**REQUIRED WORK**
Omitting all pictures, retype the entries below exactly as given.

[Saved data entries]
--- START ---

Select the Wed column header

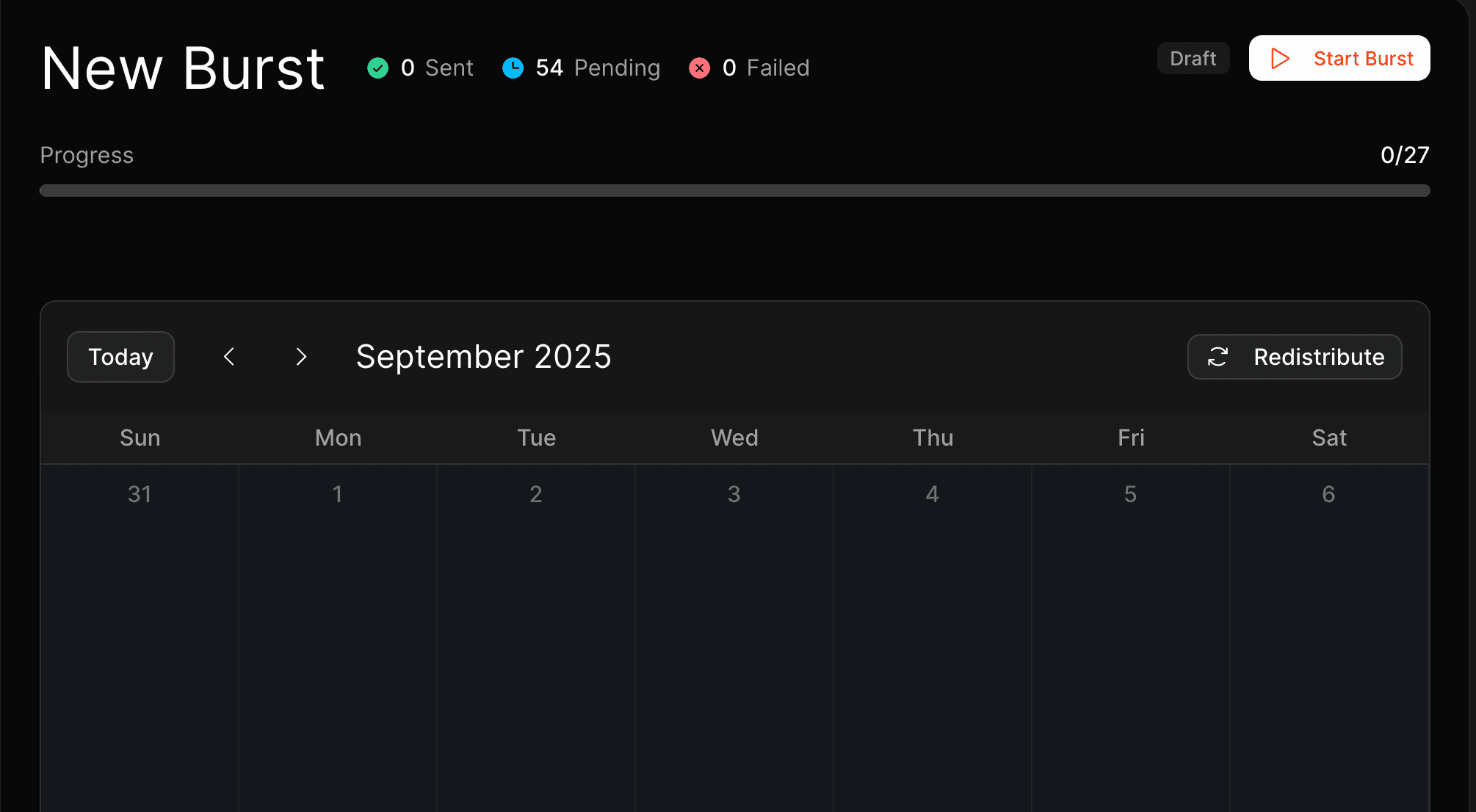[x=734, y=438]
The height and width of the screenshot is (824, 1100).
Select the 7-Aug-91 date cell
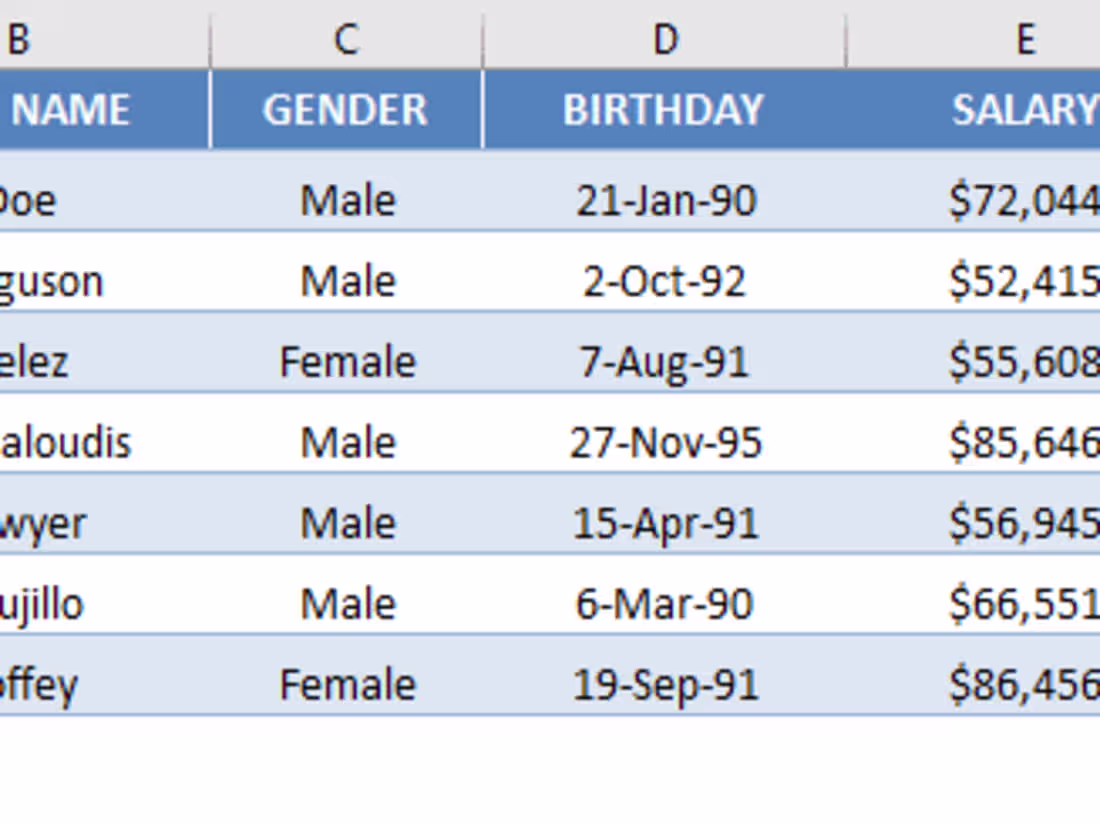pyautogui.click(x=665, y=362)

--- END ---

**EXERCISE SOLUTION**
Select the Wed column header

[x=734, y=438]
The height and width of the screenshot is (824, 1100).
Select the 7-Aug-91 date cell
pyautogui.click(x=665, y=362)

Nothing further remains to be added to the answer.